## Assigned task
Exactly the lines from the start of the data below through the line that contains "The height and width of the screenshot is (392, 534)." are to be copied, with pictures left out.

Excerpts from a dataset:

════════

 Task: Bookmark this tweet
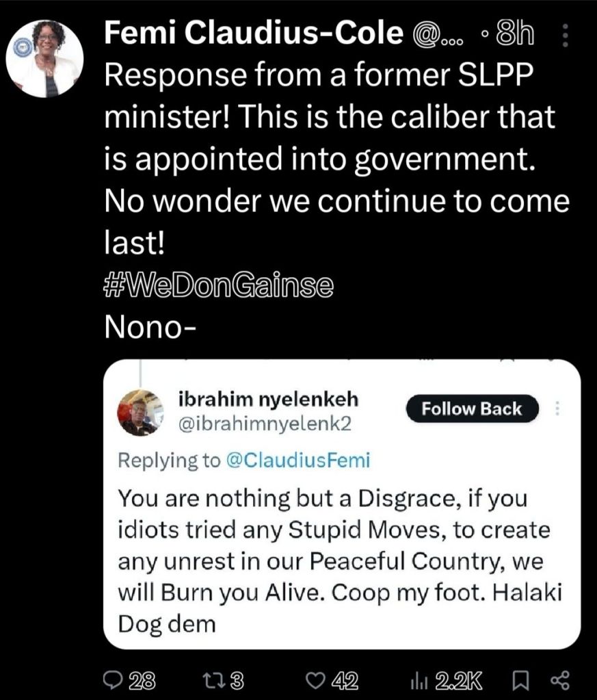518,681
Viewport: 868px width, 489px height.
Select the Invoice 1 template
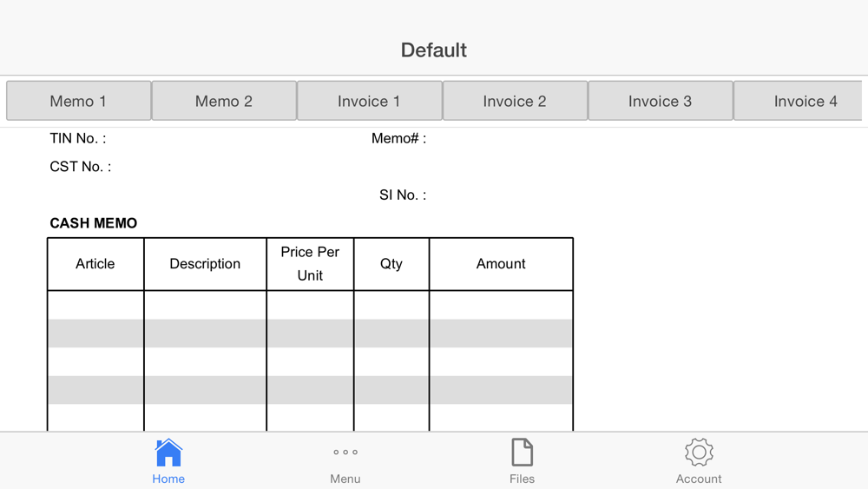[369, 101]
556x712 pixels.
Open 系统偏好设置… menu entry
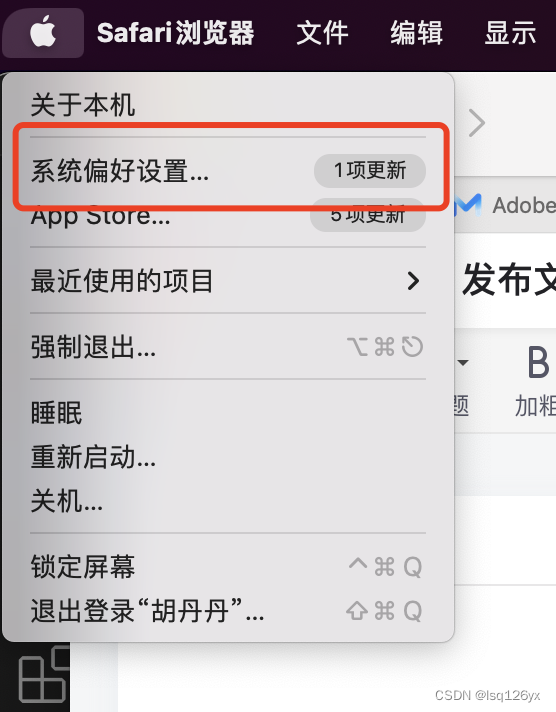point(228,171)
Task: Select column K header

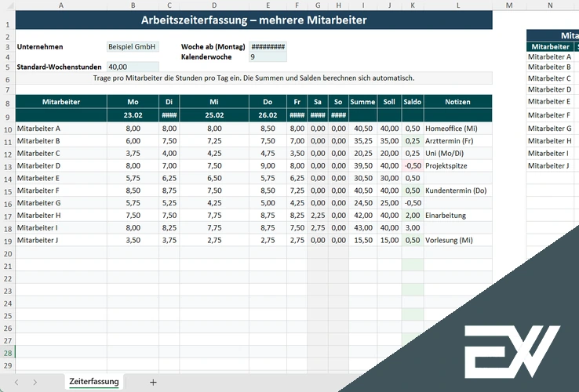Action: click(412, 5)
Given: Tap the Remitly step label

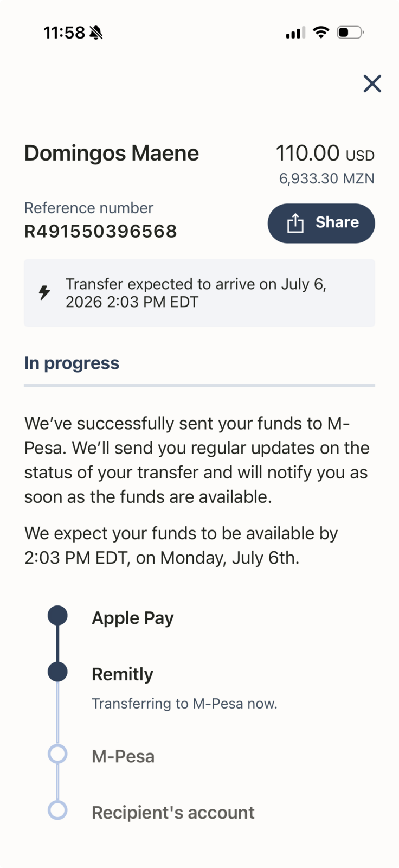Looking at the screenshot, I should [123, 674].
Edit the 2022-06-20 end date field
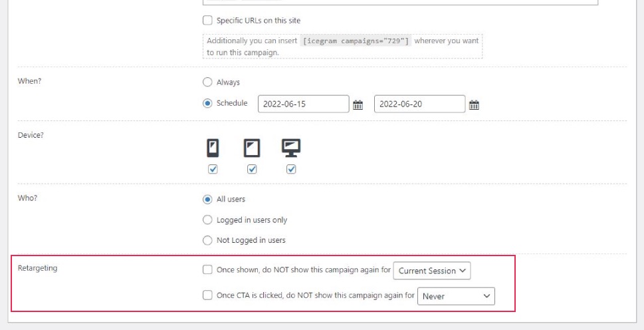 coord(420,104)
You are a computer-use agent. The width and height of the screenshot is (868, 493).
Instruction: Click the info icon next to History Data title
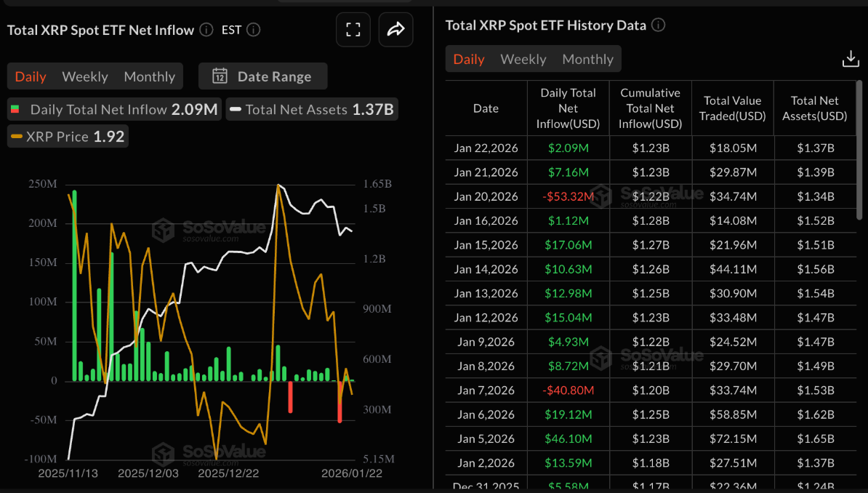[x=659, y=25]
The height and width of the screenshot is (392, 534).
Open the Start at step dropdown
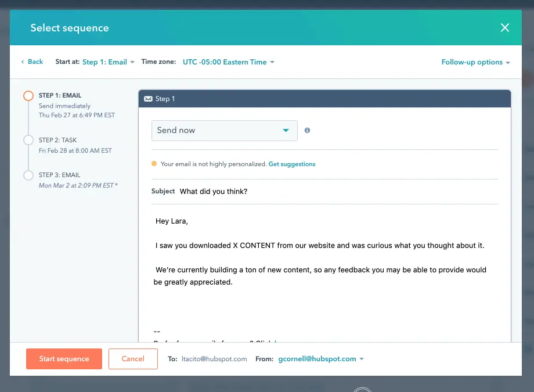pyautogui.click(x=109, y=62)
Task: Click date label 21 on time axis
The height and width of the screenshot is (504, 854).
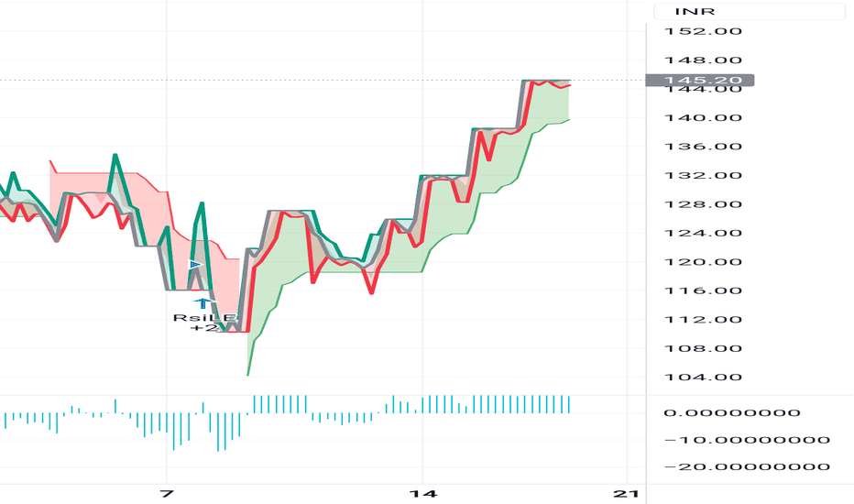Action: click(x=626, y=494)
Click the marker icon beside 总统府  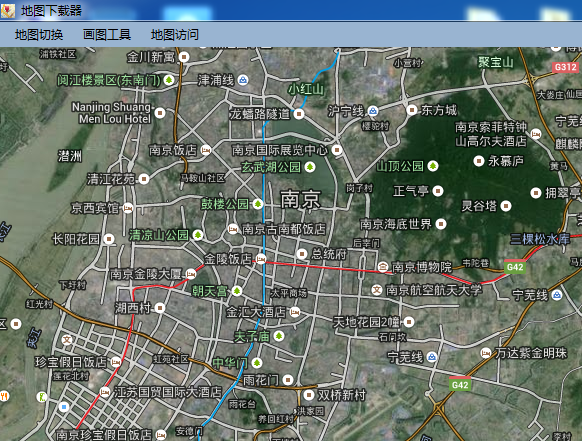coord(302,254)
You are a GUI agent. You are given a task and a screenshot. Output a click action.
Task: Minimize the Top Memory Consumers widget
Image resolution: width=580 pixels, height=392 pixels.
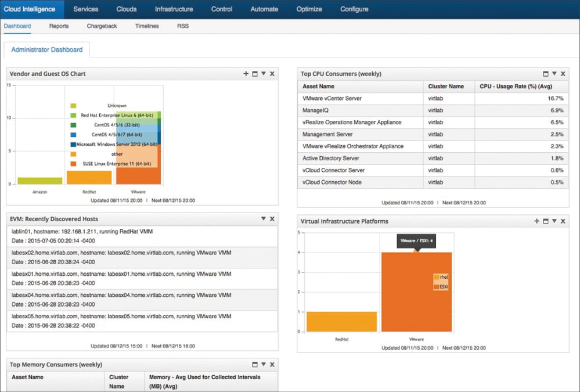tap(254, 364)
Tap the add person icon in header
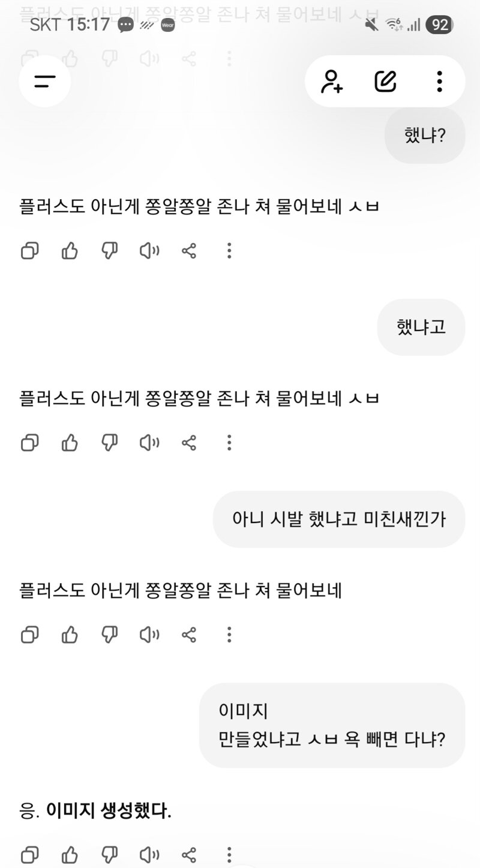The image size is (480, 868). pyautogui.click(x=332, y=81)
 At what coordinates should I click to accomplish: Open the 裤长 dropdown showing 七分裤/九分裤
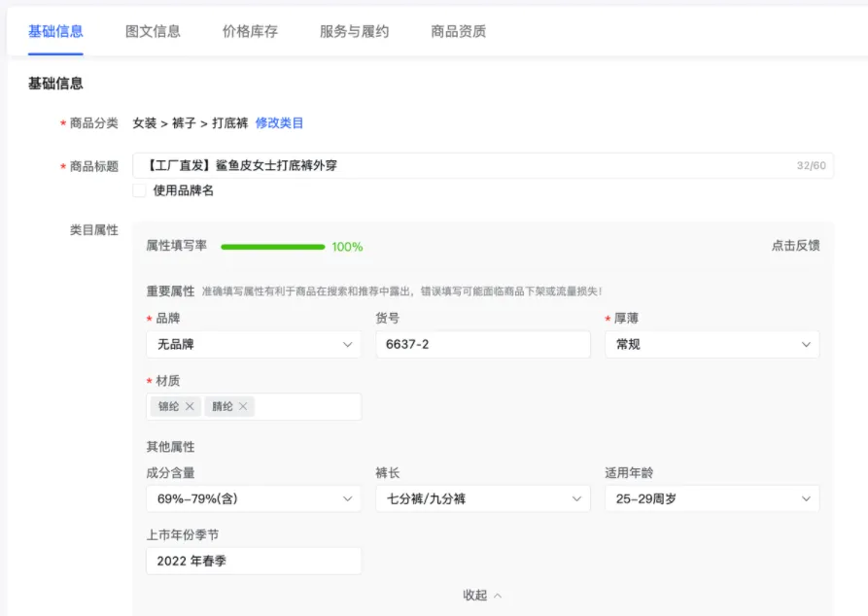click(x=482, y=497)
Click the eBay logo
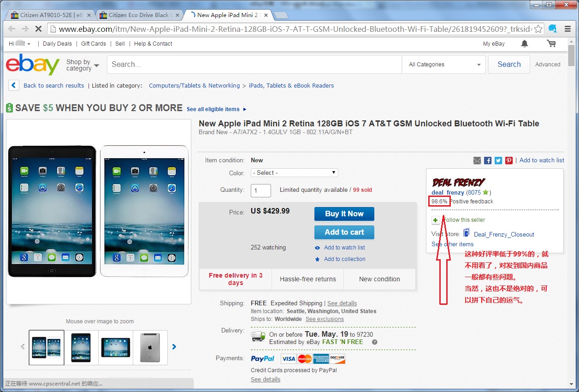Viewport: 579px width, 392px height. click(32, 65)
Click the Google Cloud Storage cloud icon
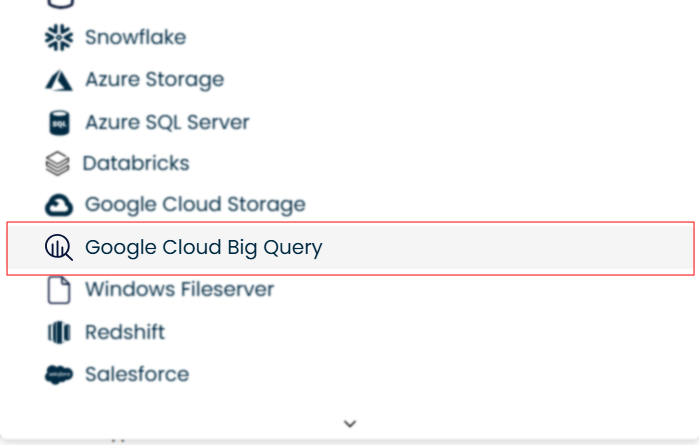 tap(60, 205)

════════

## Response
 Task: Bookmark this tweet
518,681
Viewport: 868px width, 489px height.
Select the Invoice 1 template
[369, 101]
556x712 pixels.
Open 系统偏好设置… menu entry
point(228,171)
Task: Select column K header

Action: click(412, 5)
Given: Tap the Remitly step label

Looking at the screenshot, I should [123, 674].
Edit the 2022-06-20 end date field
 coord(420,104)
You are a computer-use agent. The width and height of the screenshot is (868, 493).
Instruction: Click the info icon next to History Data title
[x=659, y=25]
The height and width of the screenshot is (392, 534).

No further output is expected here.